• What is required
Below are the entries to work from; restate word for word the portion that opens with the line containing "clothing (20, 2232)" and closes with the line containing "Accessories (27, 2154)", keeping both.
*** Supplied information
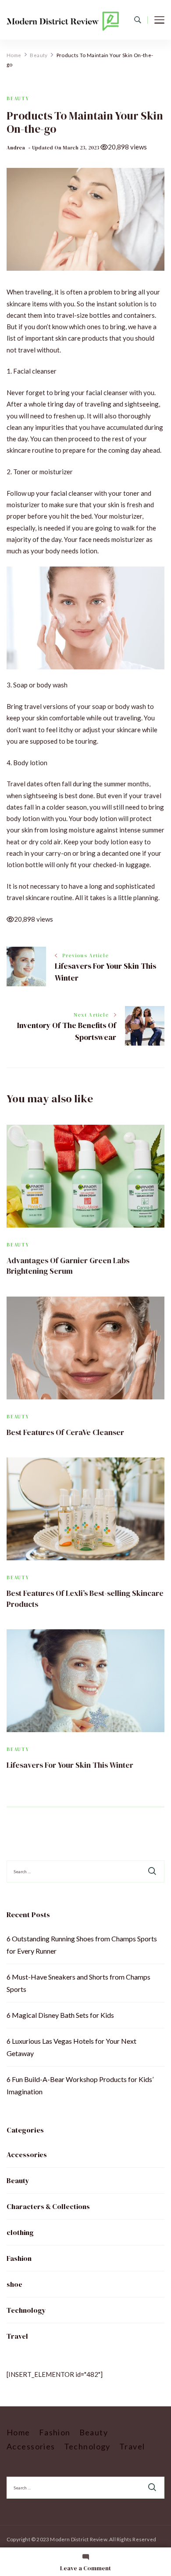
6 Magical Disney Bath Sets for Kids (60, 2015)
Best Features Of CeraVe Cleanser (65, 1432)
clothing (20, 2232)
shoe (14, 2284)
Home (18, 2432)
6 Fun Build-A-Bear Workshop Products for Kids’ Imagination (80, 2085)
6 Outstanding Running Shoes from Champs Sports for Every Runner (82, 1944)
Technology (26, 2310)
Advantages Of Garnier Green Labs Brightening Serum (68, 1265)
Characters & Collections (48, 2206)
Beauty (18, 98)
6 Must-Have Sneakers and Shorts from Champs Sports (78, 1983)
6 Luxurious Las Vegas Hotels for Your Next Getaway (71, 2047)
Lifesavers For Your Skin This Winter (70, 1765)
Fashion (19, 2258)
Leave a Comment (85, 2568)
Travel (17, 2336)
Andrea (16, 147)
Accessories (27, 2154)
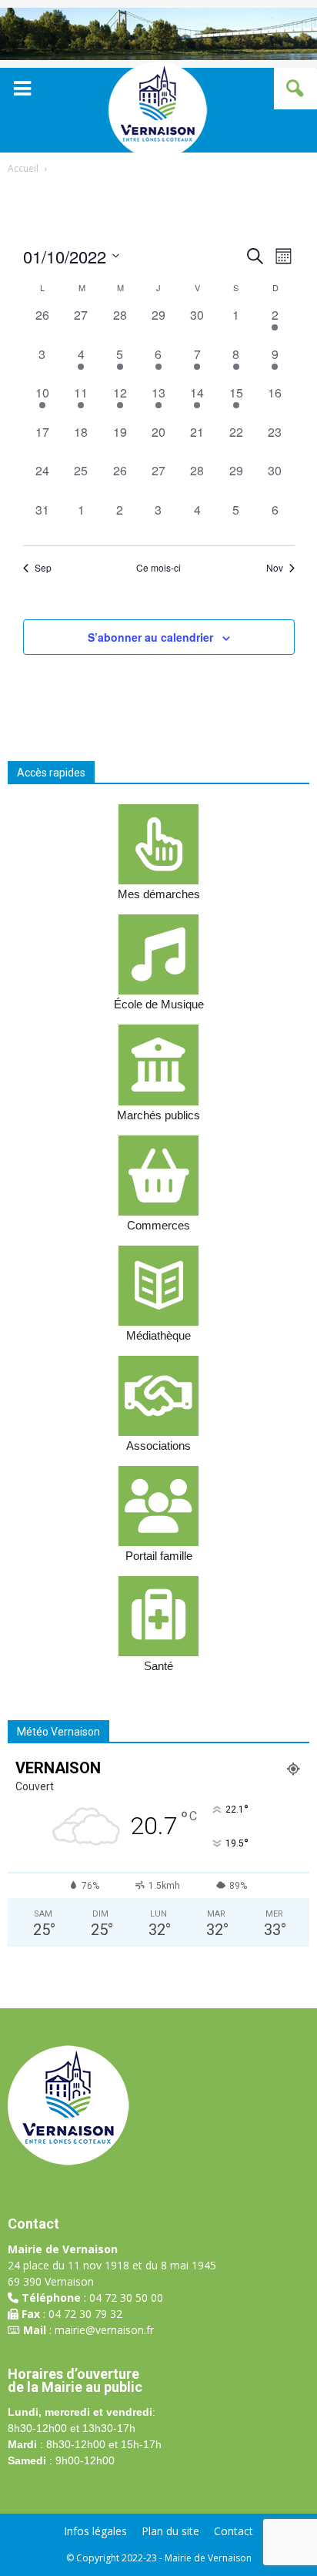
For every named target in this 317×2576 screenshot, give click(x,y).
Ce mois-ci (158, 568)
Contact (233, 2531)
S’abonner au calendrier (150, 637)
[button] (295, 88)
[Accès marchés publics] (158, 1064)
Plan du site (170, 2531)
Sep (43, 568)
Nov (274, 568)
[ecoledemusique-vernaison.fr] (158, 954)
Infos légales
******
• Answer
clothing (20, 2232)
shoe (14, 2284)
Home (18, 2432)
6 Fun Build-A-Bear Workshop Products for Kids’ Imagination (80, 2085)
6 Outstanding Running Shoes from Champs Sports for Every Runner (82, 1944)
Technology (26, 2310)
Advantages Of Garnier Green Labs Brightening Serum (68, 1265)
Characters & Collections (48, 2206)
Beauty (18, 98)
6 Must-Have Sneakers and Shorts from Champs Sports (78, 1983)
6 Luxurious Las Vegas Hotels for Your Next Getaway (71, 2047)
Lifesavers For Your Skin This Winter (70, 1765)
Fashion (19, 2258)
Leave a Comment (85, 2568)
Travel (17, 2336)
Andrea (16, 147)
Accessories (27, 2154)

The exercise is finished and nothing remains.